— BEGIN —
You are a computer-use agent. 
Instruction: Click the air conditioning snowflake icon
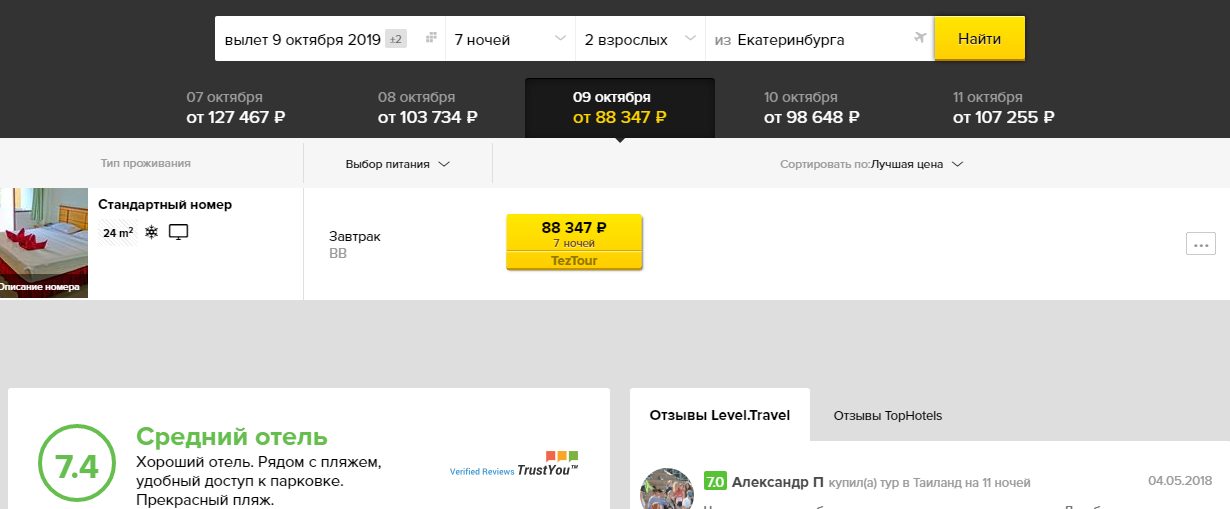[x=152, y=232]
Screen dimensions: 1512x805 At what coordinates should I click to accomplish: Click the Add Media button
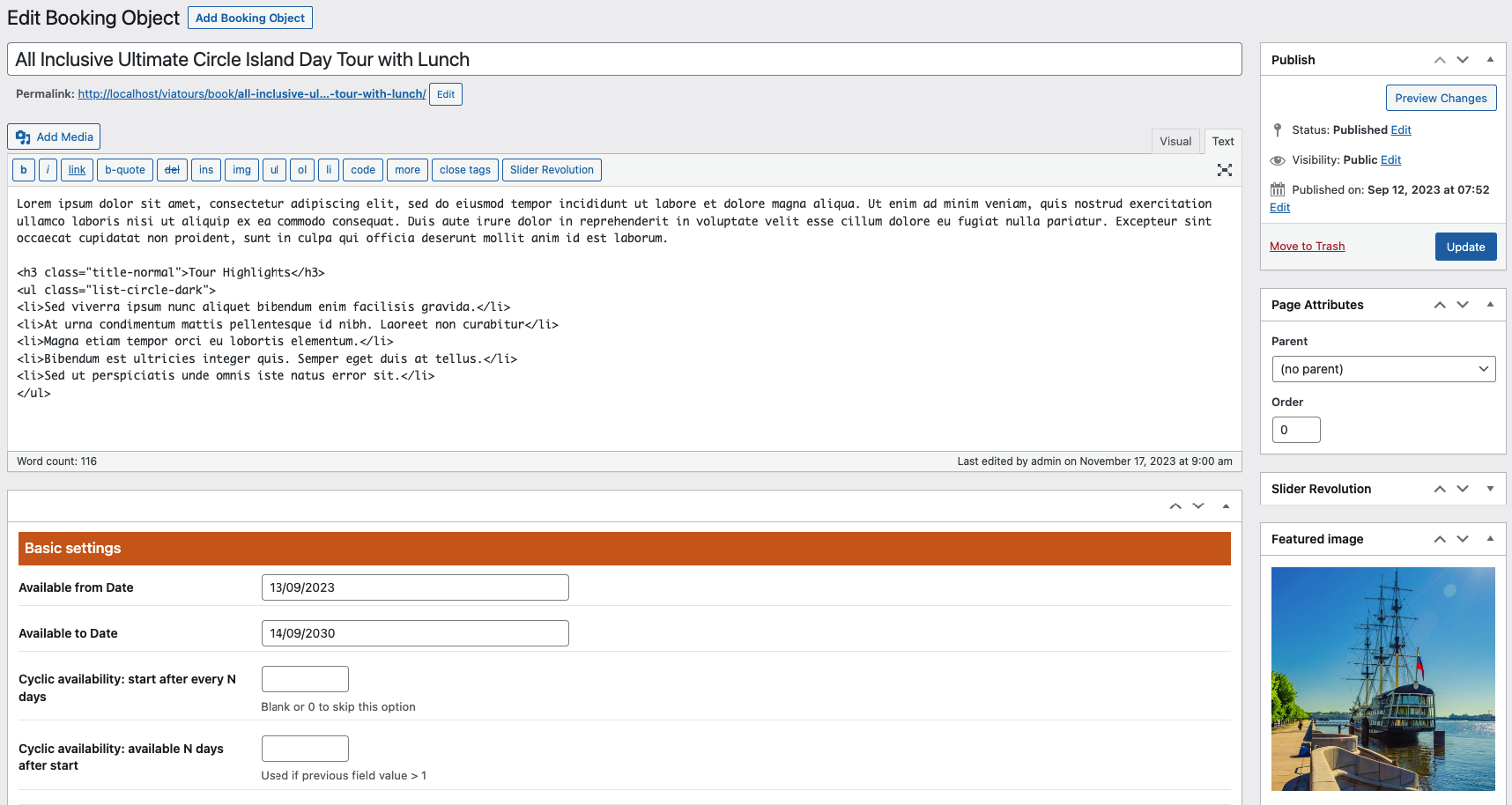tap(54, 137)
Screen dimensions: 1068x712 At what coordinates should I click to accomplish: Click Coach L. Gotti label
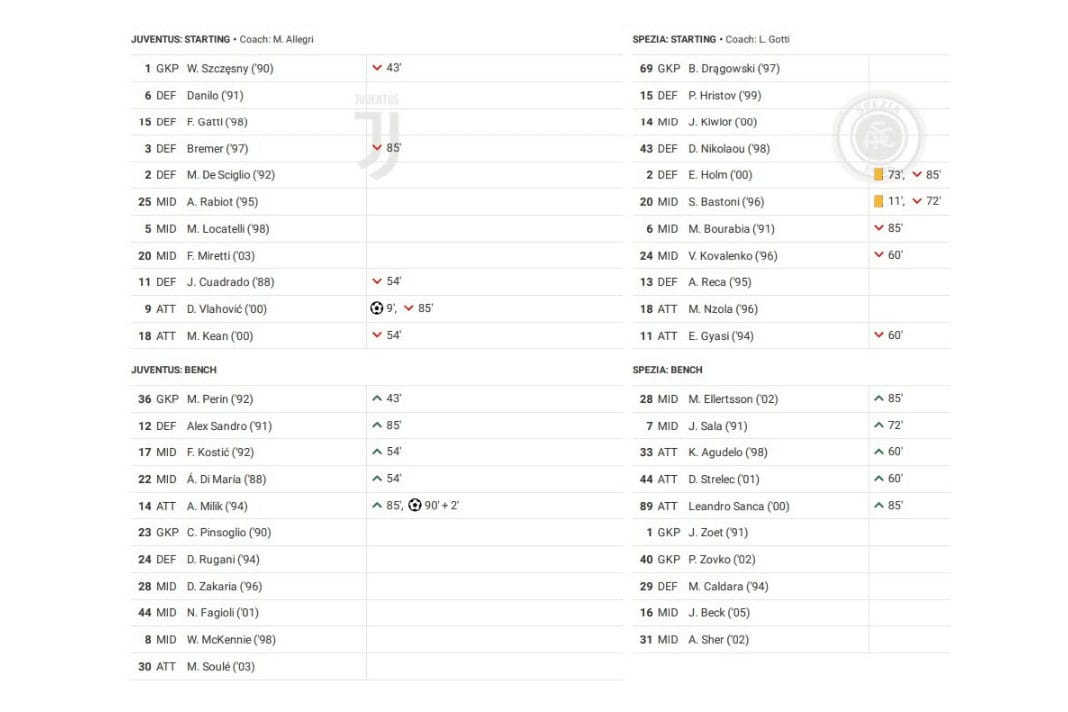[757, 40]
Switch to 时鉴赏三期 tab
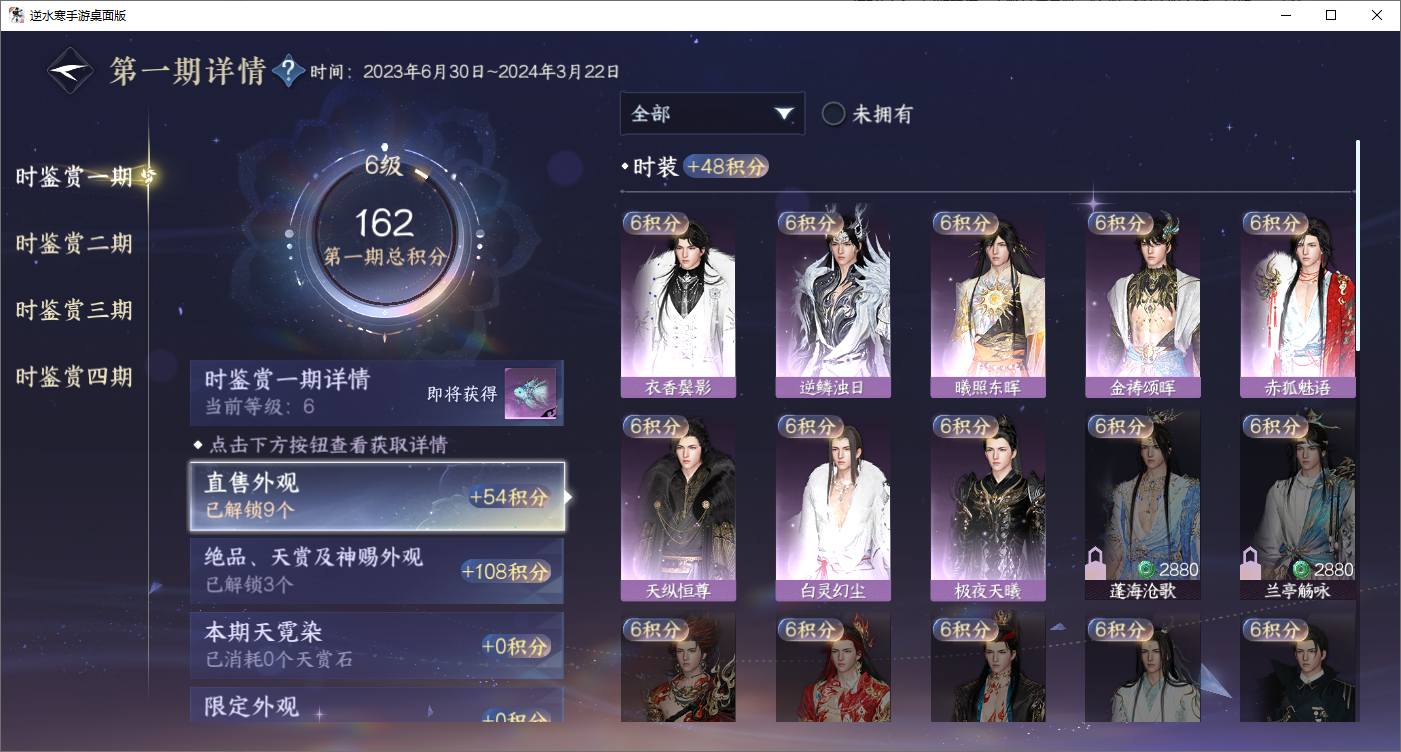Screen dimensions: 1401x752 (x=74, y=310)
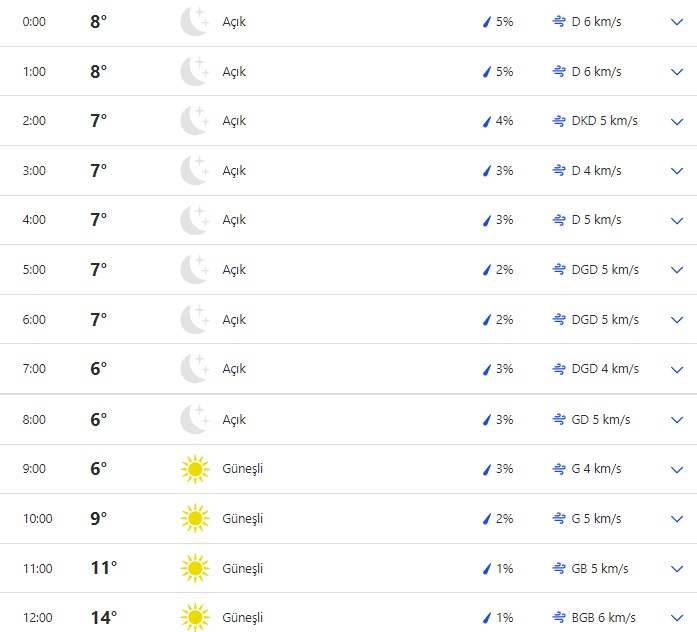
— END —
_Do this_
Please recast the stretch from the line containing "Screen dimensions: 1512x805" through the end of the entries as a Markdown table with the columns Row and Line, one numbered row per nonblank line. Leave the pictures out of the answer.

_Result for this task_
| Row | Line |
|---|---|
| 1 | Screen dimensions: 1512x805 At what coordinates should I click to accomplish: Click the Add Media button |
| 2 | tap(54, 137) |
| 3 | Screen dimensions: 1068x712 At what coordinates should I click to accomplish: Click Coach L. Gotti label |
| 4 | [757, 40] |
| 5 | Switch to 时鉴赏三期 tab |
| 6 | Screen dimensions: 1401x752 (x=74, y=310) |